BME Faculty Candidate and Guest Speaker
California Institute of Technology

Abstract:
Organs are dynamic, complex and coordinated networks of cells. To understand organ function in normal and diseased states, their anatomy, including transcriptional profile and intracellular pathways, needs to be captured as a whole. Towards this end, tissue clearing and labeling methods were devised to render entire organs transparent by removing lipids, allowing light penetration throughout (1). Cleared tissue facilitates the 3D structural mapping and connectivity of whole organs with unprecedented resolution and detail, for instance, our recent demonstration of single molecule RNA transcript detection in thick mouse brain tissue (2).
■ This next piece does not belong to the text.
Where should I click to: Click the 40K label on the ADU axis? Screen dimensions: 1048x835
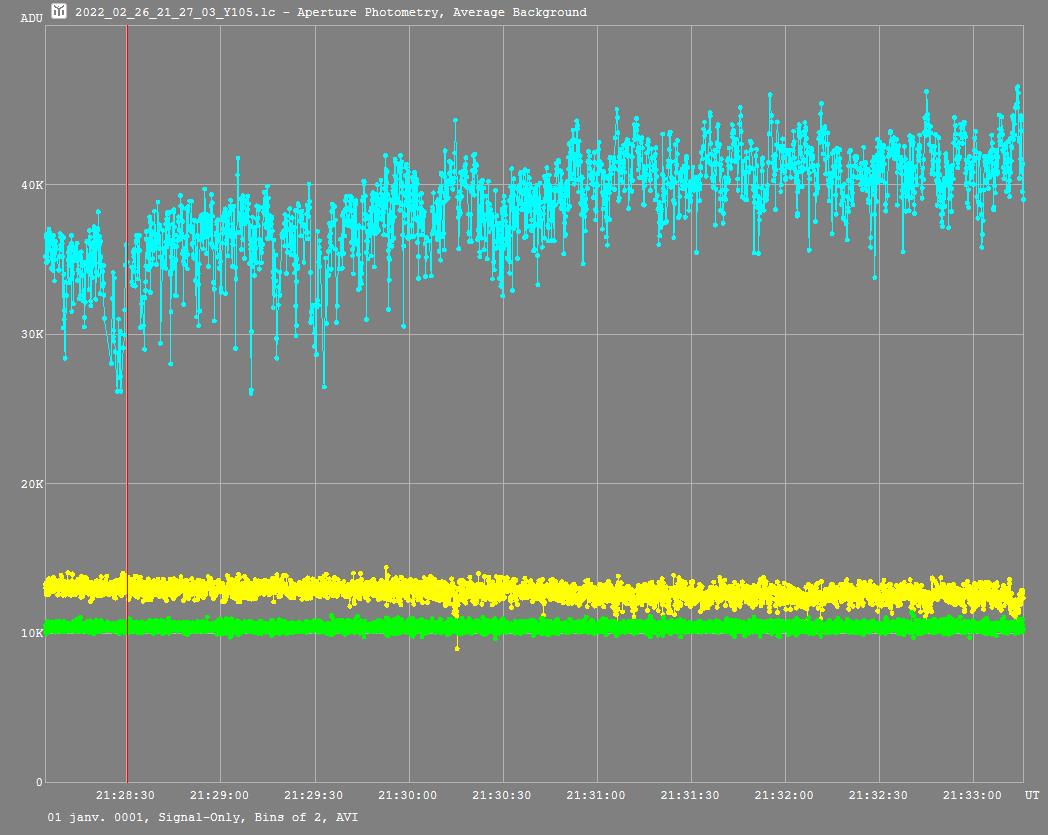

Although tissue clearing methods work well on soft tissue, vital organs with complex composition (e.g. bones and cartilage) are challenging to clear. Given that bone tissue harbors unique and essential physiological processes, such as hematopoiesis, bone growth, and bone remodeling, we decided to enable visualization of these processes at the cellular level in an intact environment. Therefore, we developed “Bone CLARITY,” a bone tissue clearing method (3). We used Bone CLARITY and a custom-built light- sheet fluorescence microscope to detect the endogenous fluorescence of Sox9-tdTomato+ osteoprogenitor cells in the tibia, femur, and vertebral column of adult transgenic mice. To obtain a complete distribution map of these osteoprogenitor cells, we developed a computational pipeline that semiautomatically detects individual Sox9-tdTomato+ cells in their native three-dimensional environment. Our computational method counted all labeled osteoprogenitor cells without relying on sampling techniques and displayed increased precision when compared with traditional stereology techniques for estimating the total number of these rare cells. We demonstrate the value of the clearing-imaging pipeline by quantifying changes in the population of Sox9-tdTomato–labeled osteoprogenitor cells after sclerostin antibody treatment. Bone tissue clearing is able to provide fast and comprehensive visualization of biological processes in intact bone tissue.

From the brain to bone, I believe that with continued development, methods that measure cellular and molecular phenotyping at the whole organ level will be the de facto approach to studying biological questions and diseases.